I did the following easy exercise in 2020:
Points $A$, $B$, and $C$ are on a circle with centre $O$.
The lines through $O$ parallel to $AC$ and $BC$ intersect the circle at $D$ and $E$.
Then the area of the sector $AOB$ is twice the area of the sector $DOE$.
It is true for conic sections in general:
Points $A$, $B$, and $C$ are on a hyperbola with centre $O$.
The lines through $O$ parallel to $AC$ and $BC$ intersect the hyperbola at $D$ and $E$.
Then the area of the sector $AOB$ is twice the area of the sector $DOE$.
Can we deduce the hyperbola case from the circle case through some geometric transformation?
By applying a suitable affine transformation we can assume that the hyperbola is given by $xy=1$ and $C=(-1,-1)$. Let $F=(1,1)$. It is enough to prove that the area of sector $FOB$ equals twice the area of sector $FOE$. (We prove in a similar way that the area of $AOF$ equals twice the area of sector $DOF$, from which the result follows.)
Let $E=(s,\frac 1s)$. As shown here, the area of sector $FOE$ equals $\ln s$. Similarly, if $B=(t,\frac 1t)$ then the area of sector $FOB$ equals $\ln t$. We have to prove that $\ln t = 2\ln s$, which is equivalent to $t=s^2$.

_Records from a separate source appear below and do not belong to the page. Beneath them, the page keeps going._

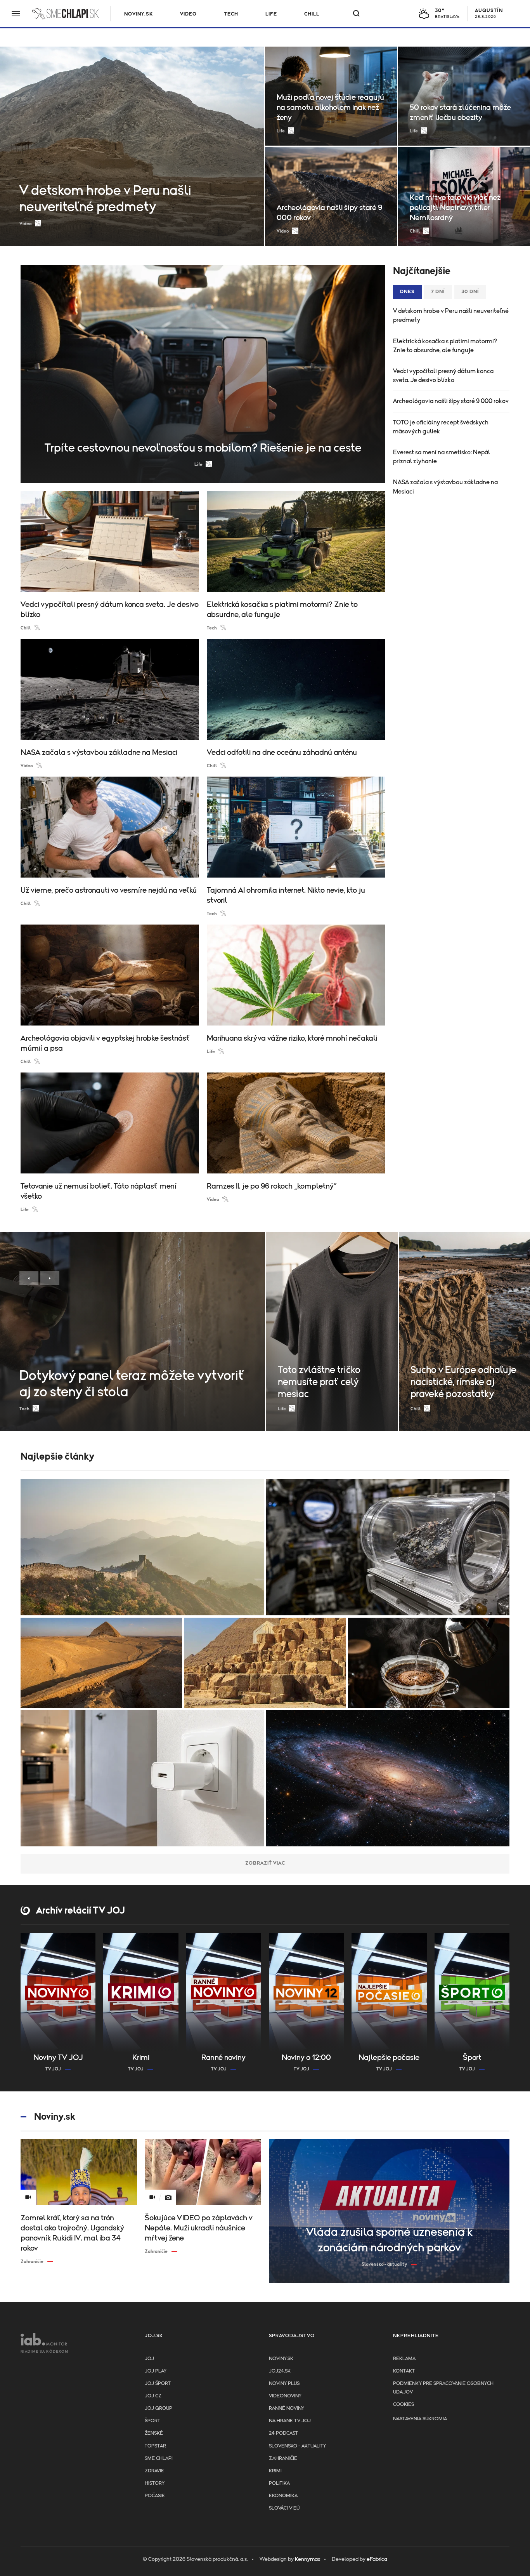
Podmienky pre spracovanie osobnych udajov (443, 2388)
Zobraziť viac (265, 1863)
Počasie (155, 2495)
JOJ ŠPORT (158, 2383)
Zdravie (154, 2470)
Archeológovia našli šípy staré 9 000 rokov (451, 401)
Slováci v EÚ (284, 2508)
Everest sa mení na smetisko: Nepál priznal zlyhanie (441, 456)
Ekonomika (283, 2495)
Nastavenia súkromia (420, 2418)
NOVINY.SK (138, 14)
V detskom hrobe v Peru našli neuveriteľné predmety (451, 315)
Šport (152, 2420)
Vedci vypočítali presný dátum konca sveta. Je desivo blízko (443, 375)
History (155, 2483)
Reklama (404, 2358)
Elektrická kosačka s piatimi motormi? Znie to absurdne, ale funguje (445, 345)
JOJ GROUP (158, 2408)
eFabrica (377, 2559)
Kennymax (307, 2559)
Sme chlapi (159, 2458)
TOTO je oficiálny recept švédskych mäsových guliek (440, 427)
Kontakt (404, 2371)
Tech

Note that the line $OE$ has equation $y=\frac{1}{s^2}x$. By assumption, the line $BC$ is parallel to $OE$, hence $BC$ has equation $y=\frac{1}{s^2}x+u$ for some $u$. Since $C=(-1,-1)$, we have $-1=\frac{1}{s^2}\cdot(-1)+u$, hence $u=-1+\frac{1}{s^2}$. We have $\frac 1t = \frac{1}{s^2}t-1+\frac{1}{s^2}$. This is a quadratic equation in $t$ with roots $-1$ and $s^2$. Since $B\neq C$, we have $t\neq -1$, hence $t=s^2$ and we are done.